PROBLEM: In the entries below, find each line with the word "every" and pull it out.

Collection entries:
********
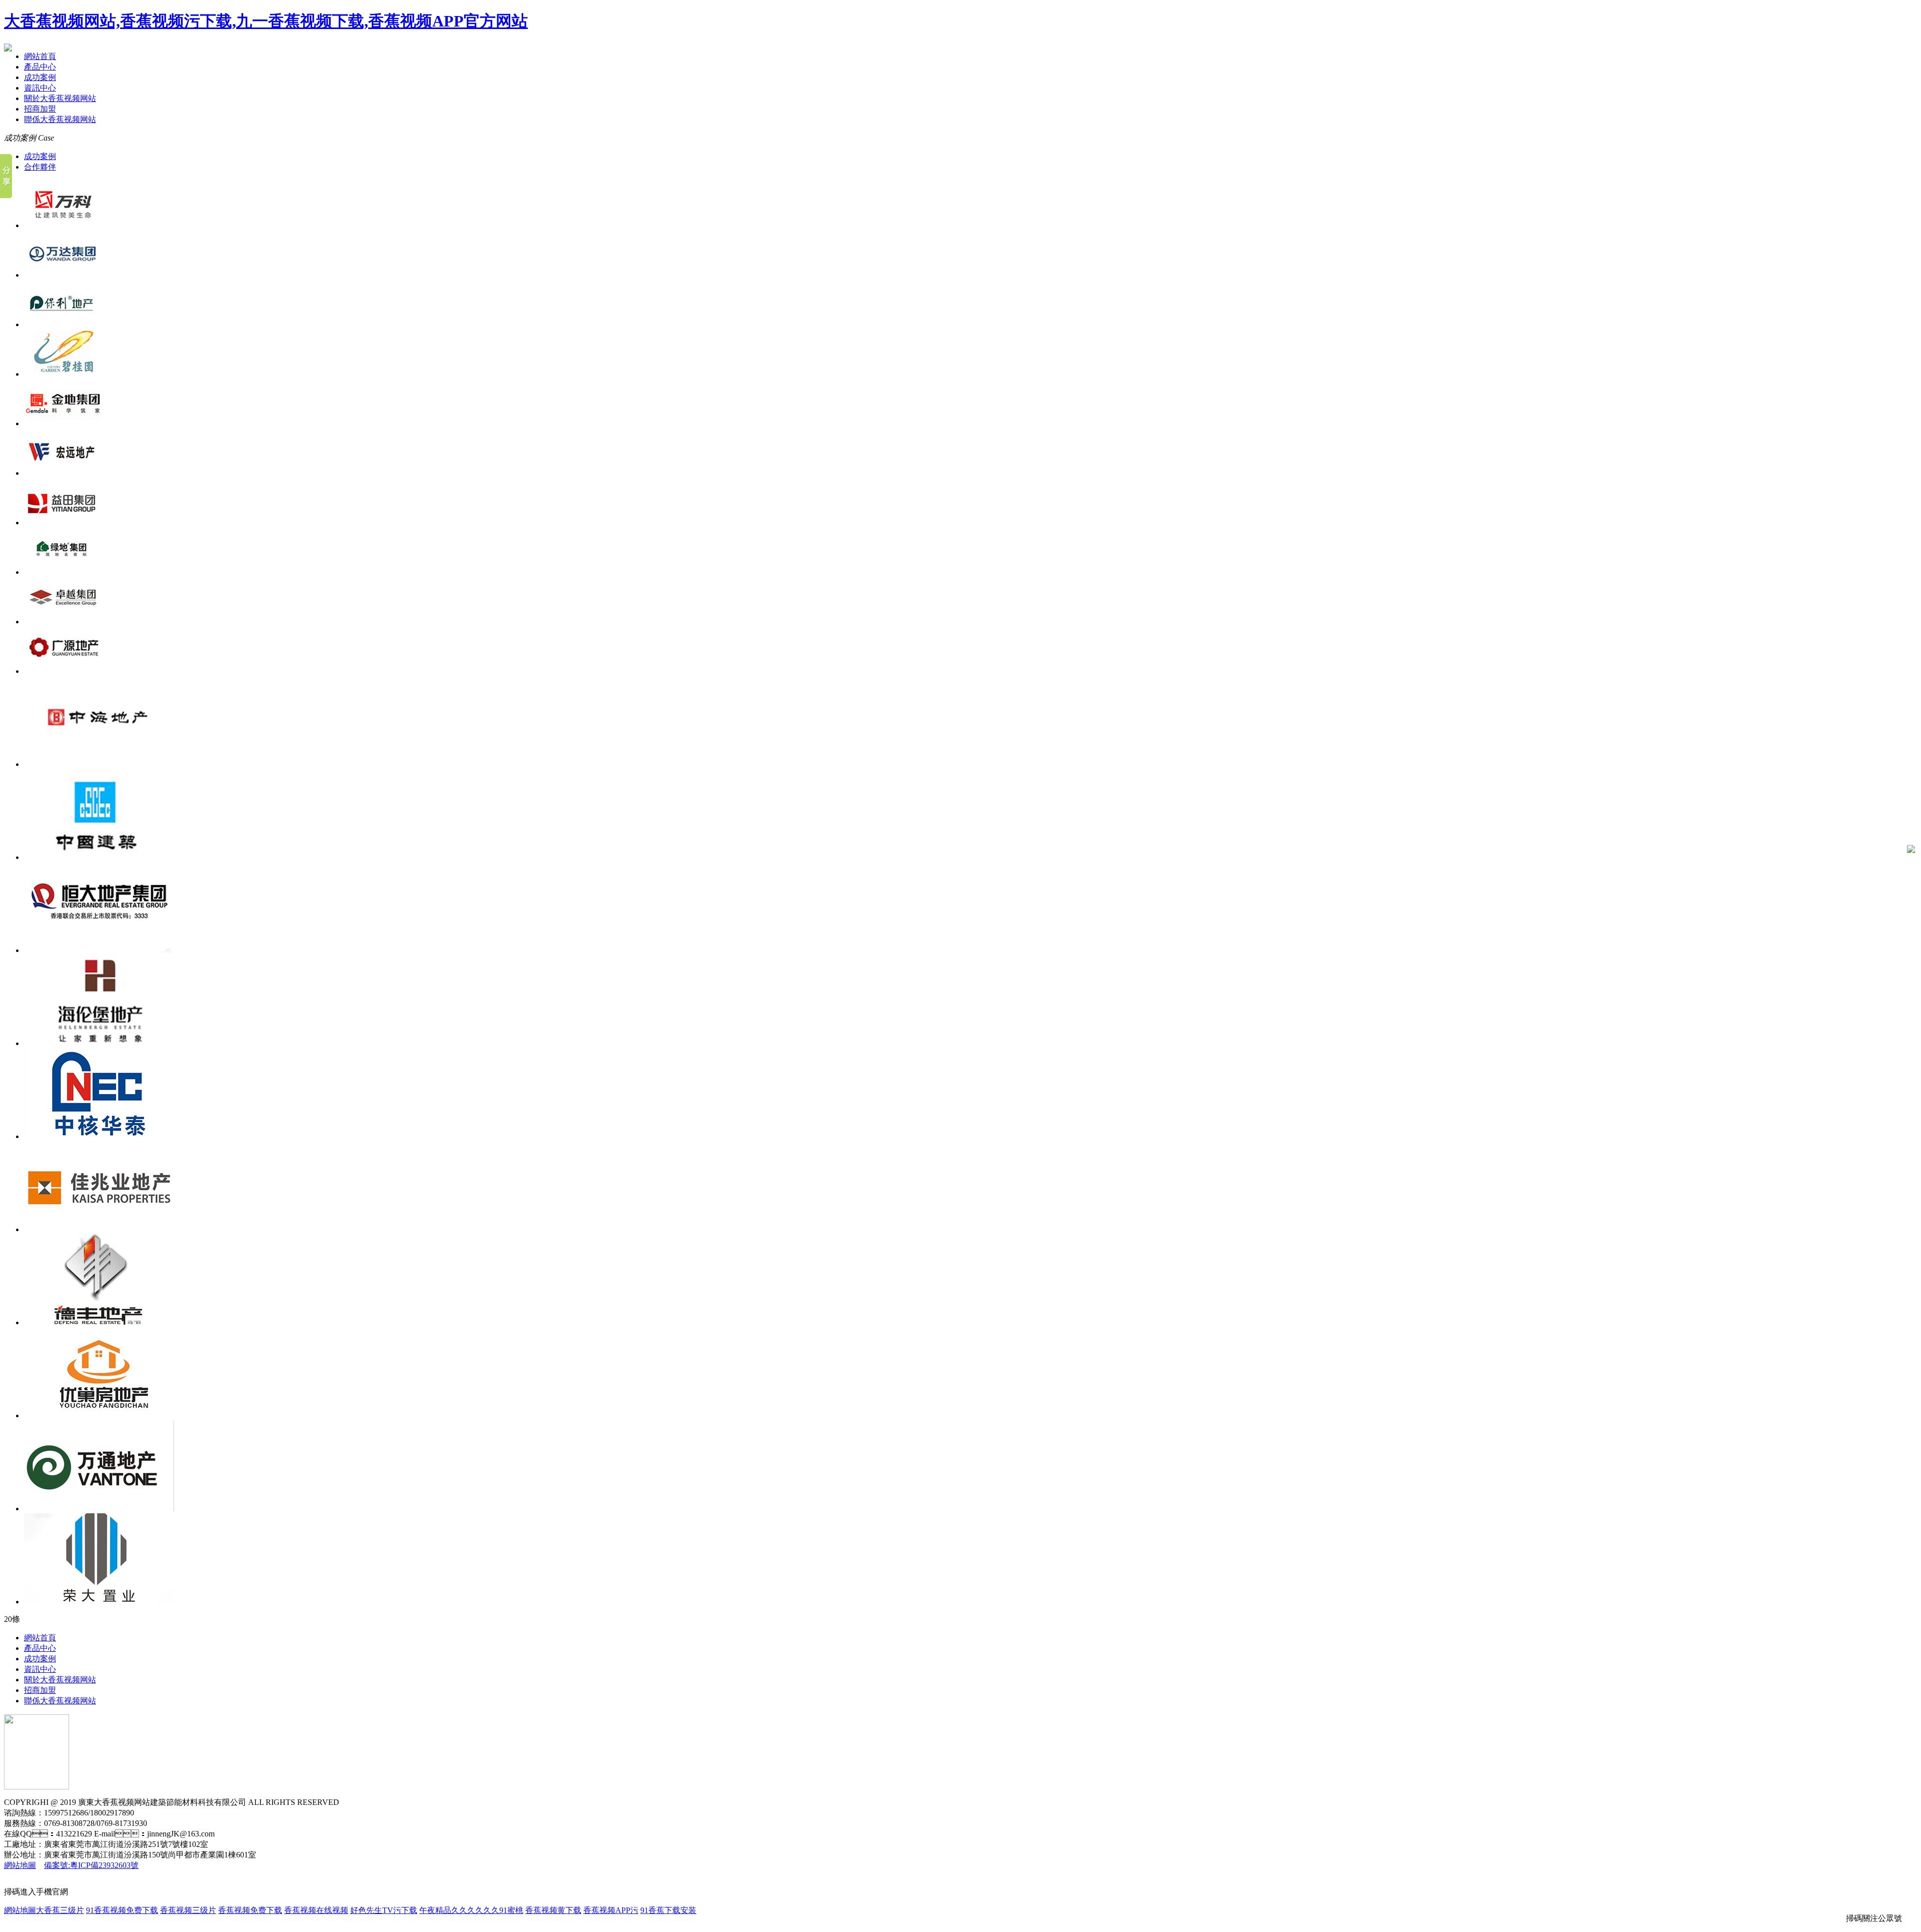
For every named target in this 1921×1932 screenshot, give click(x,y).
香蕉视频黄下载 (553, 1910)
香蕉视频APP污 (610, 1910)
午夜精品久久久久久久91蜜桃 (471, 1910)
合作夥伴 (40, 167)
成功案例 (40, 77)
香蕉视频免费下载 (250, 1910)
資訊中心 (40, 88)
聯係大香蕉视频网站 (60, 119)
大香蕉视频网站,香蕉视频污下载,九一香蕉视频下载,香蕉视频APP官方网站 (266, 21)
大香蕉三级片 (60, 1910)
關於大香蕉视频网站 (60, 98)
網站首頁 (40, 56)
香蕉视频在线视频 (316, 1910)
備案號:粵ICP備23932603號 (91, 1865)
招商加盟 (40, 109)
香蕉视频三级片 (188, 1910)
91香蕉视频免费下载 (122, 1910)
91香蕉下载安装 (668, 1910)
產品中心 (40, 67)
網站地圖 (20, 1865)
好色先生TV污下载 (383, 1910)
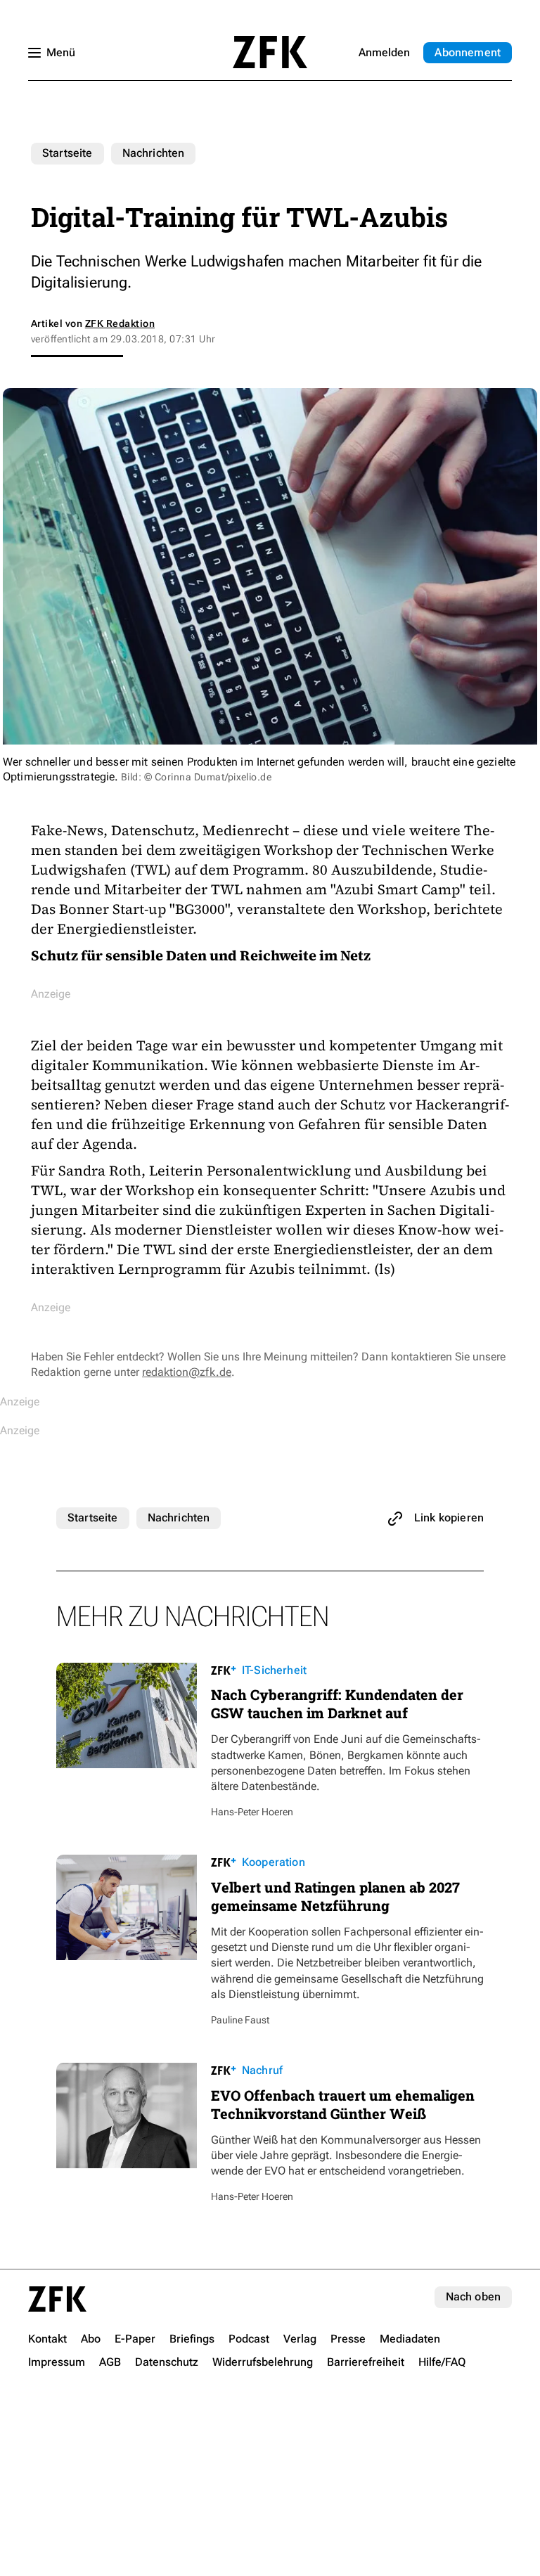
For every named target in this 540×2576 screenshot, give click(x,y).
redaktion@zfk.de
********
RESPONSE AREA:
For every named target in this 1921×1932 screenshot, give click(x,y).
For every named target in this 540×2576 screenshot, give click(x,y).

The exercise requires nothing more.